I think I may have celebrated Thanksgiving (the Canadian version) once or twice before. It is not something my family ever considered to be important.
Canadians in general don't celebrate it though. It is just another one of those days where people eat Turkey dinners. Most years I have usually use the Thanksgiving weekend to go out on a camping trip. I didn't do it this year though (I just went to the bars a lot). I remember my last camping trip: we had hiked up about 50 kilometers to the North East and to the beach at the beginning of the weekend. Just me and my girlfriend. The first night we broke into an abandonned cottage in the woods and spend the night there. We didn't get much sleep mainly because there were signs that someone else had been living in the place too. It wasn't one that had been in use for a while; it was cheeply built, and half the windows had been put out of it.

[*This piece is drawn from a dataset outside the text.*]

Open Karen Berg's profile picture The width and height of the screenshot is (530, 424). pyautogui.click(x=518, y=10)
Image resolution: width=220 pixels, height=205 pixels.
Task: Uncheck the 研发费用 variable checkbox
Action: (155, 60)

The next night we slept under the stars, in a farmers field, it was warm and not windy. The third night we ate tostitos, some oranges, Five alive, and others stuff we had picked up at a farmers market in one of the rural villages we had passed through. We ate this in substitute for a thanksgiving dinner, and we were quite thankful for it. On our way up to a tourist village where we FINALLY found a motel at the right time to spend the night. I slept like 11-12 hours. Quite a nice adventure (far from the first, and not the last one I ever had of this nature). During the winter is a fun time to go, freezing your ass off, building a temperoary shleter in the snow; It's cool when you wake up and the inside walls are just all ice. The summer is fun as well, there are many more Inns opened up; if I were to make a law for this province, it would be that every town and village should have at least one Inn open all year around.